Most South Africans – as well as the business community and financial markets – should be pleased with a budget which takes the National Development Plan as its point of departure, and included tax relief of R7bn for individual tax payers in a challenging economic environment.
The highlights in a nutshell include:
Budget deficit
The deficit is estimated higher, at 5.2% of gross domestic product (GDP) in 2012/13 (shortfall of R16.3bn). It is budgeted to come down to 4.6% in 2013/14 and 3.1% in 2015/16.
Growth and inflation
Economic growth has been adjusted slightly downward from last year’s budget with estimated figures of 2.7% in 2013, 3.5% in 2014 and 3.8% in 2015.
Consumer inflation is expected to be stable at 5.7% in 2013, slowing to 5.5% in 2015.
Debt and loan service costs
Net loan debt is projected to reach 38.6% in 2013/14, and stabilise at just higher than 40% towards 2016. Debt service costs are expected to stabilise at 2.8% of GDP in 2012/13.
Revenue and spending
Total spending in 2013/14 is seen at R1 149.4bn or 32.6% of GDP, and total revenue at R985.7bn or 28.0% of GDP.
Personal tax
Individual tax payers will start paying tax at an annual income of R67 111 (R63 556 last year) for people below 65, R104 611 (R99 056) for persons 65 to 74 and R117 111 (R110 889) for persons over 75.
Individuals whose taxable income is only from a single employer and does not exceed R250 000 for the 2012/13 tax year are not required to submit tax returns.
Sin taxes
Excise duties on alcohol and tobacco products will go up between 5% and 10%. A packet of 20 cigarettes will cost 60c more and a 340 ml can of beer 7.5c more.
Fuel and environmental taxes
The general fuel levy will rise by 15c per litre to R2.13 on April 3 2013, and the Road Accident Fund levy by 8c/l to 96c/l of petrol.
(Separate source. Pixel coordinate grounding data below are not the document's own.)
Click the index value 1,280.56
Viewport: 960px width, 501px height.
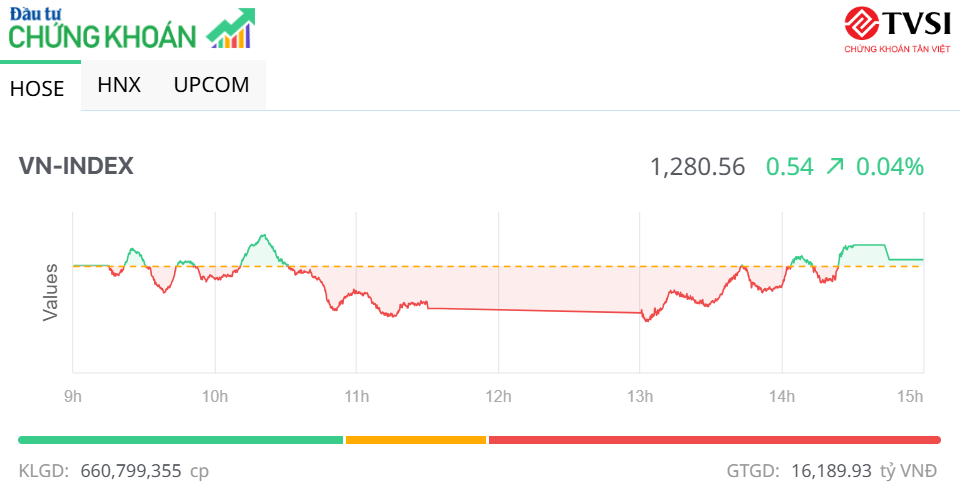697,167
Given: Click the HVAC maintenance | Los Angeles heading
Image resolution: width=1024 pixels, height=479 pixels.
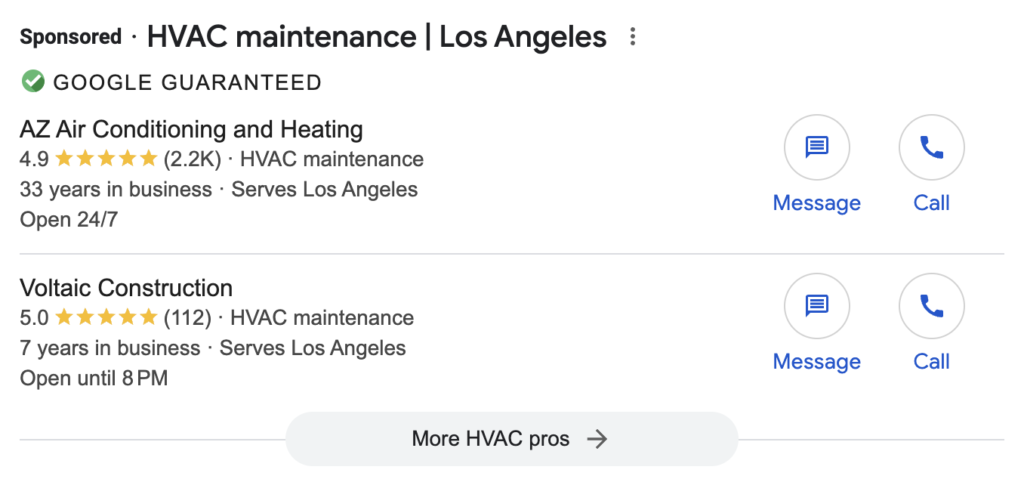Looking at the screenshot, I should click(376, 38).
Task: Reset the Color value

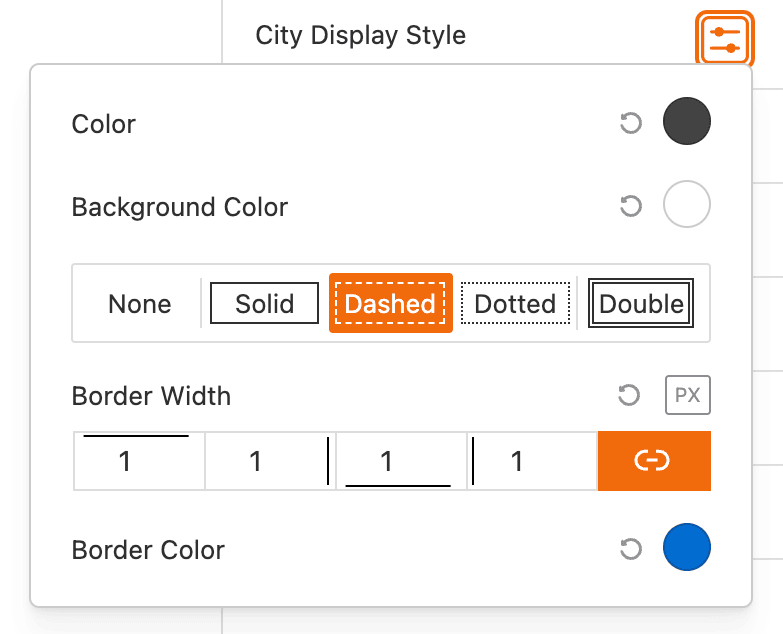Action: [630, 124]
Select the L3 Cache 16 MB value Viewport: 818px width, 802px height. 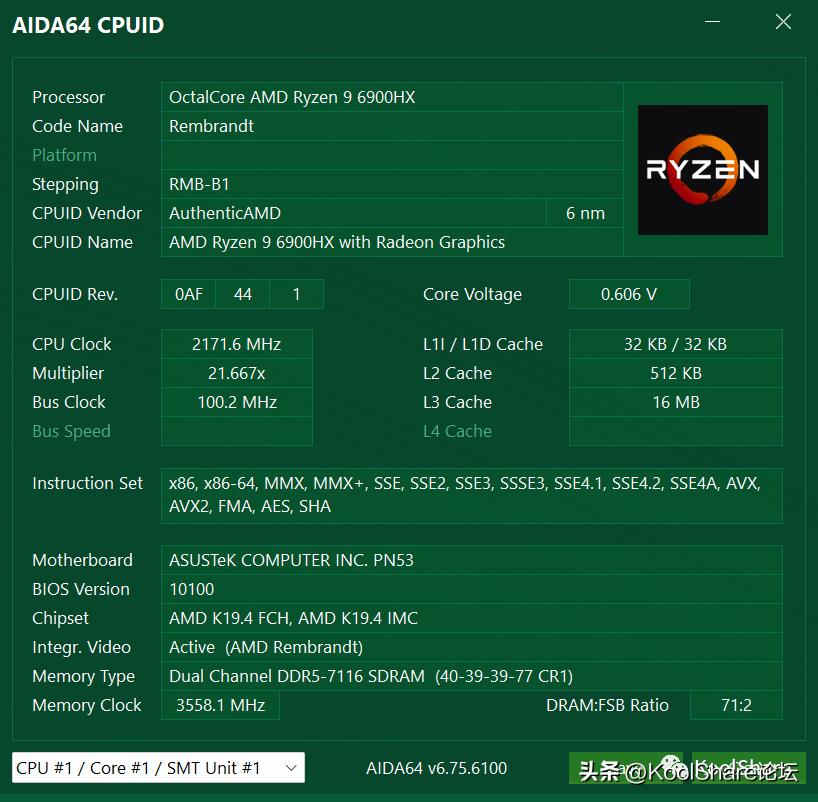(x=676, y=402)
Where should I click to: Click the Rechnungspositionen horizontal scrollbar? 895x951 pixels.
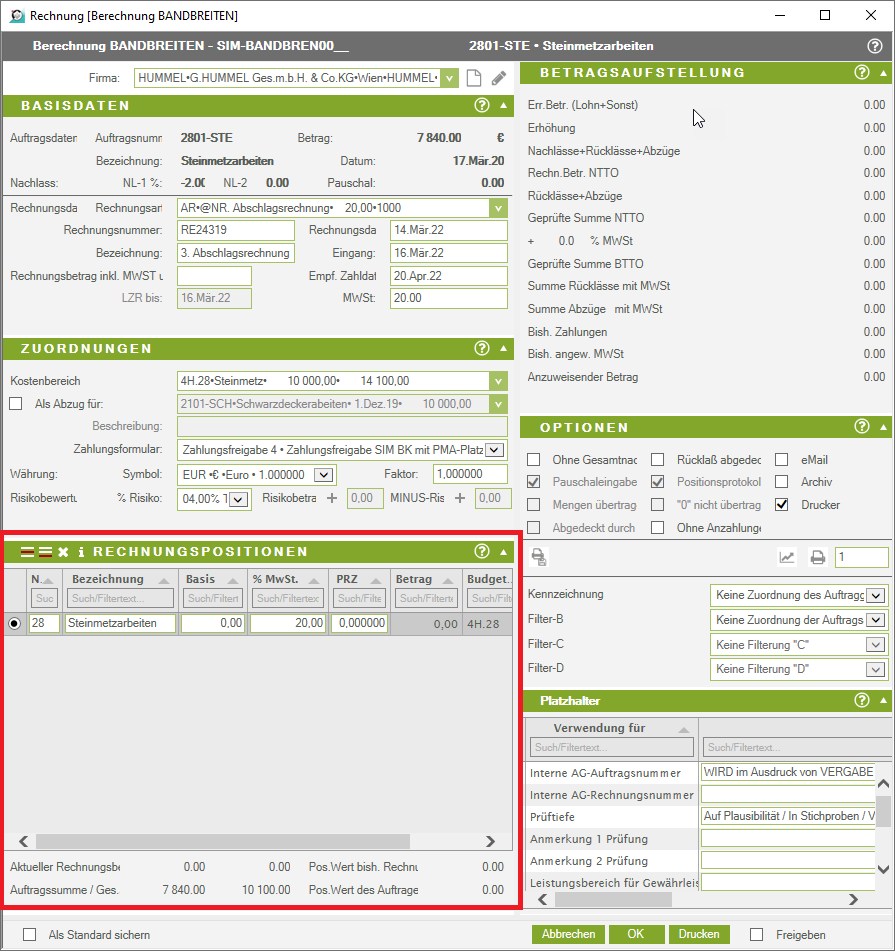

The levy on plastic shopping bags will rise from 4c to 6c per bag from April 1 2013.
Social grants
The most important grants have all been raised by between 4% and 5%.
The old age grant will now be R1 260 per month and R1 280 for people over 75. The disability grant will now be R1 260, foster care R800, care dependency R1 260 and child support R290.
Medical schemes
Monthly tax credits for medical scheme contributions (reduction of tax payable) will be increased from R230 to R242 for the first two beneficiaries on a medical scheme, and from R154 to R162 for each additional beneficiary on the medical scheme for R2013/14.
Pension fund money
Proposals are considered which would require retirement funds to transfer members’ balances into a preservation fund when they change their employer.
Youth employment
A youth employment tax incentive aimed at encouraging firms to employ young workers will be tabled for consideration by parliament.
Infrastucture
Government will over the next three years invest R827bn into building new and upgrading existing infrastructure.